Moe Activation Kernels#
- void trt_edgellm::kernel::swiGluActivation(
- rt::Tensor const &gateUpInput,
- rt::Tensor &output,
- int64_t numTokens,
- int64_t intermediateDim,
- cudaStream_t stream
Apply SwiGLU activation: silu(gate) * up.
This kernel applies the SwiGLU (Swish-Gated Linear Unit) activation function, commonly used in MoE models like Qwen, Llama, and Mistral.
Given an input of shape [N, 2*D], it:
Splits the input into gate [N, D] and up [N, D]
Applies SiLU (Swish) activation to gate: silu(x) = x * sigmoid(x)
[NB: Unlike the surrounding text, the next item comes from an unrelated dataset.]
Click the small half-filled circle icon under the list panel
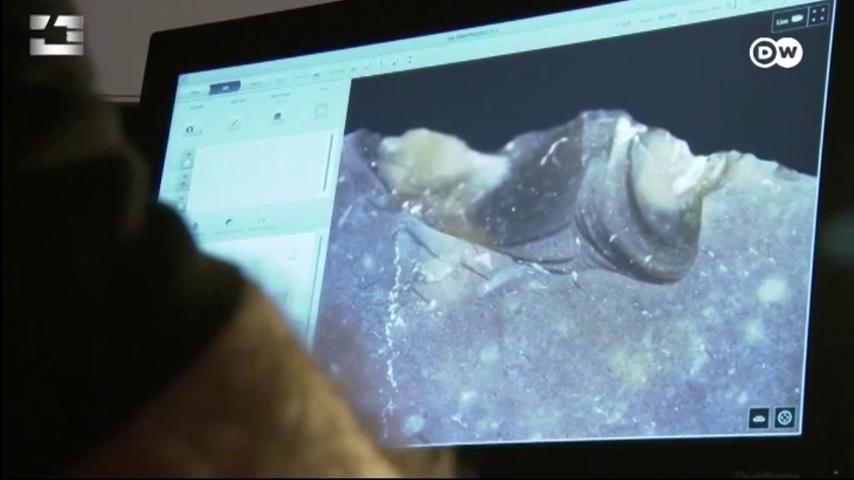tap(229, 222)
Multiplies element-wise: output = silu(gate) * up
Optimizations:
Vectorized 128-bit loads/stores (8 FP16 elements) for better memory bandwidth
Fused split, activation, and multiplication in a single pass
No intermediate storage required
- Parameters:
gateUpInput – Input tensor [numTokens, 2*intermediateDim] (FP16, GPU)
output – Output tensor [numTokens, intermediateDim] (FP16, GPU)
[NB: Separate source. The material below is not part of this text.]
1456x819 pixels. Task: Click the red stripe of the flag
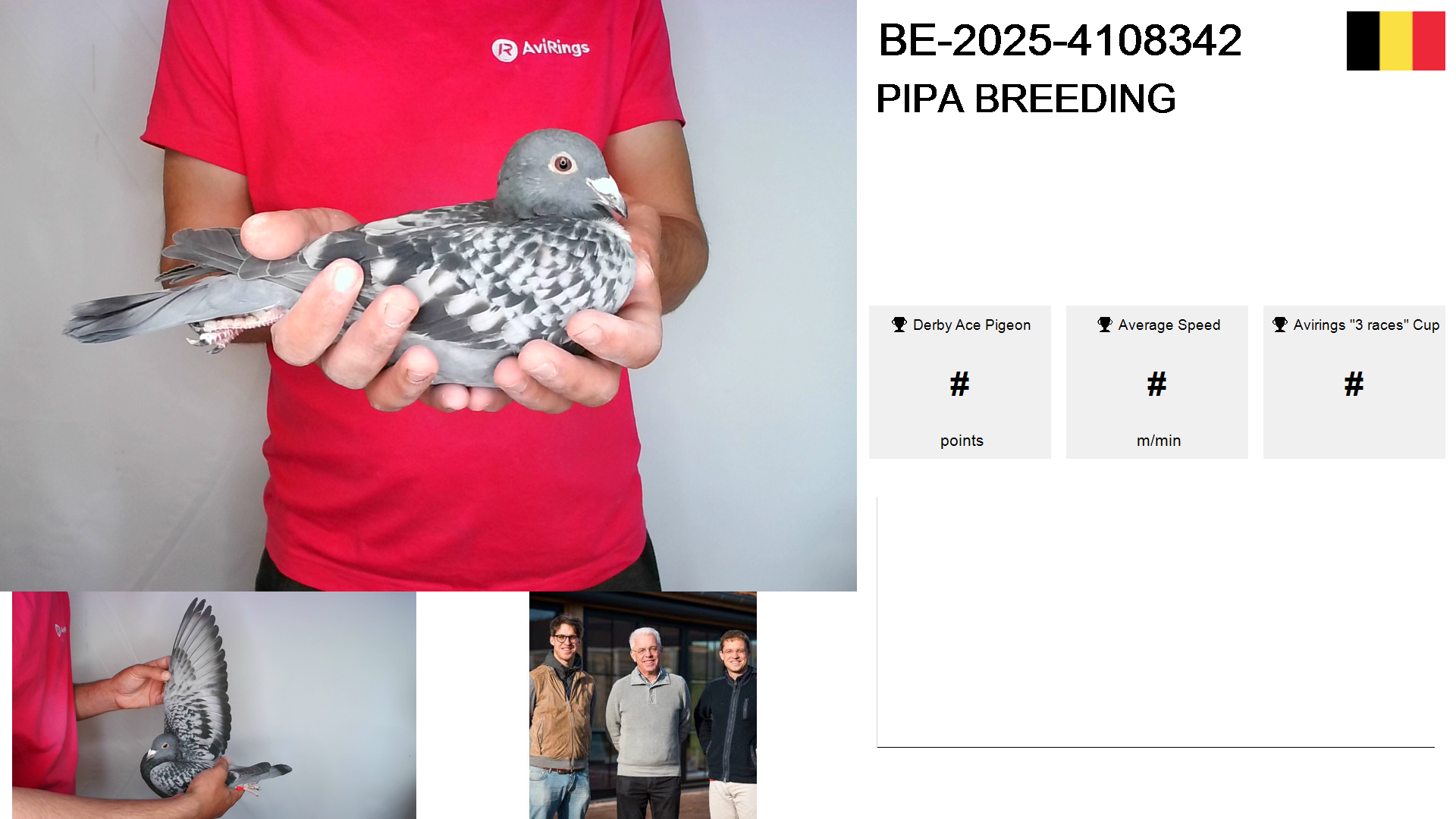1429,41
numTokens – Number of tokens
intermediateDim – Intermediate dimension (output will be this size)
stream – CUDA stream
- Throws:
std::runtime_error – If any of the following preconditions are violated:
gateUpInput is not 2D with shape [numTokens, 2*intermediateDim]
output is not 2D with shape [numTokens, intermediateDim]
Either tensor is not FP16 or not on GPU
intermediateDim is not a multiple of 8 (required for 128-bit vectorized access)
Data pointers are not 16-byte aligned